TASK PROMPT
Everything in the listing must be repeated exactly, apart from the images.

----

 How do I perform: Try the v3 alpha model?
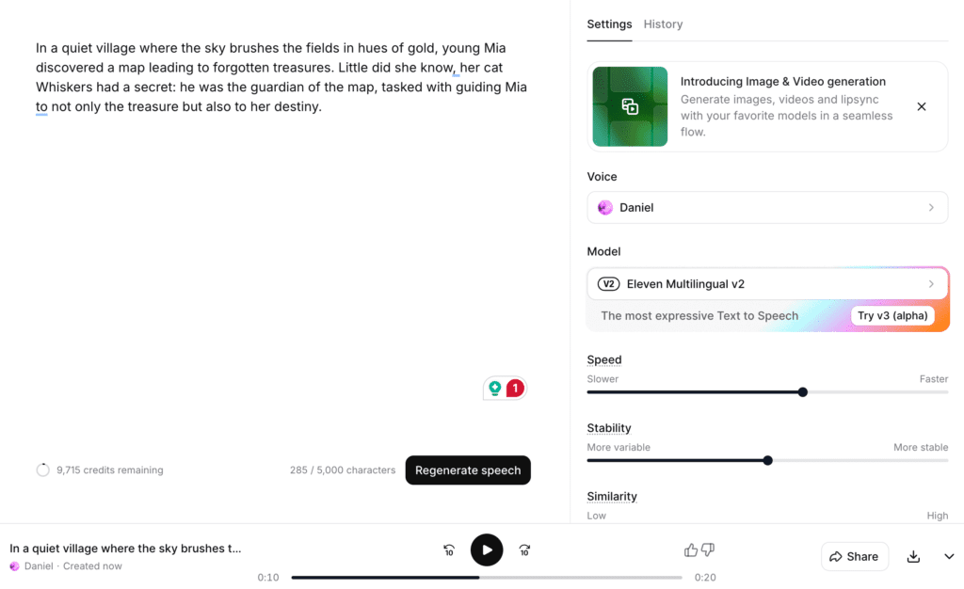click(892, 315)
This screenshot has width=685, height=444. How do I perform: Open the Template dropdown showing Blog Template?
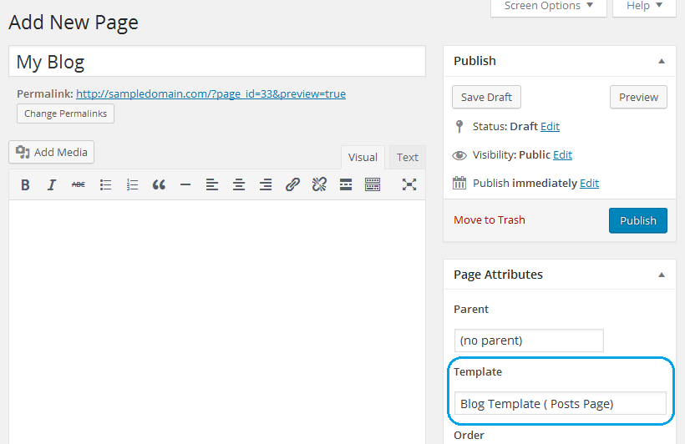(560, 403)
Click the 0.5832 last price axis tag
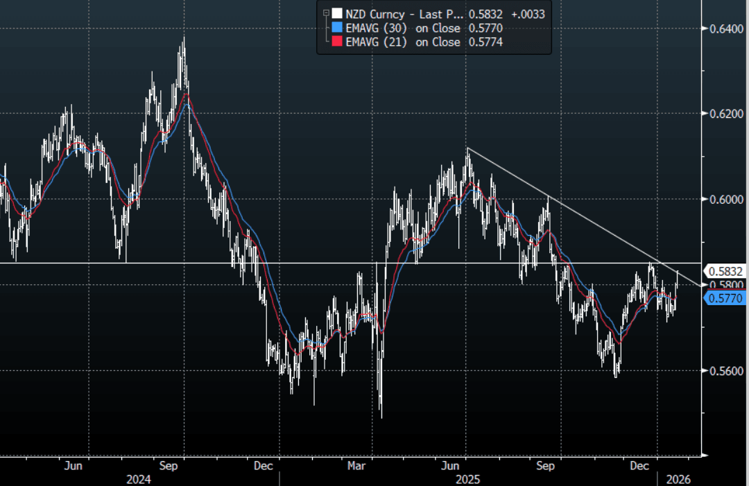Image resolution: width=749 pixels, height=486 pixels. (724, 271)
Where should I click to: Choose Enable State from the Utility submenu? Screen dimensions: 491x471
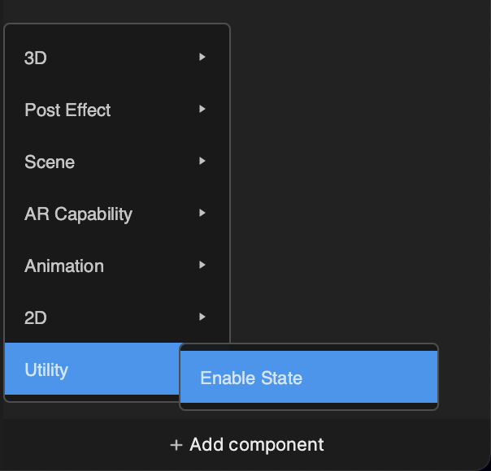click(x=309, y=377)
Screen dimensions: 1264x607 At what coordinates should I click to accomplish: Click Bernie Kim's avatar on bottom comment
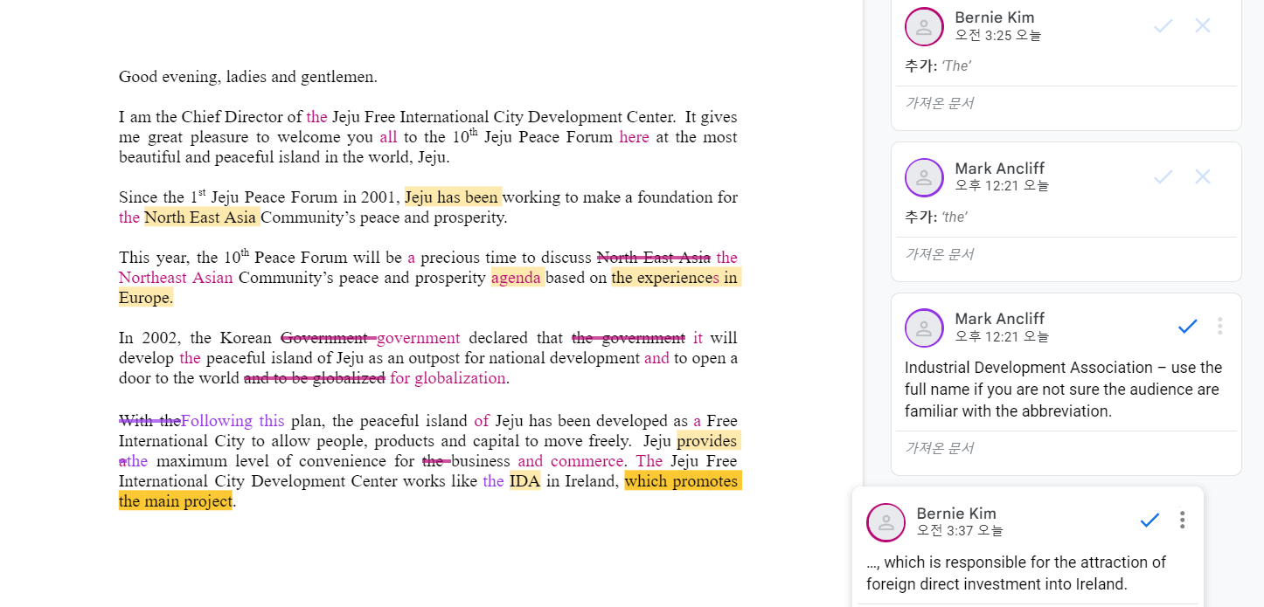(x=885, y=522)
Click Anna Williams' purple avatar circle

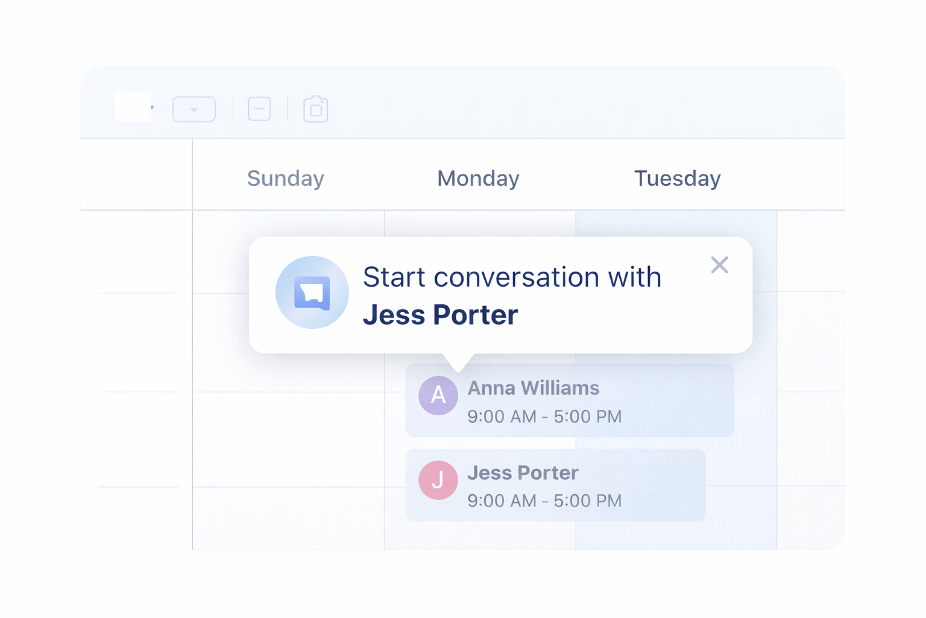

----

RESULT
 How do I perform: Try the v3 alpha model?
click(892, 315)
This screenshot has width=685, height=444. How do I perform: Open the Template dropdown showing Blog Template?
(560, 403)
Click the 0.5832 last price axis tag
Image resolution: width=749 pixels, height=486 pixels. (724, 271)
Where should I click to: Choose Enable State from the Utility submenu? Screen dimensions: 491x471
click(x=309, y=377)
Screen dimensions: 1264x607 At what coordinates should I click to accomplish: Click Bernie Kim's avatar on bottom comment
(x=885, y=522)
Click Anna Williams' purple avatar circle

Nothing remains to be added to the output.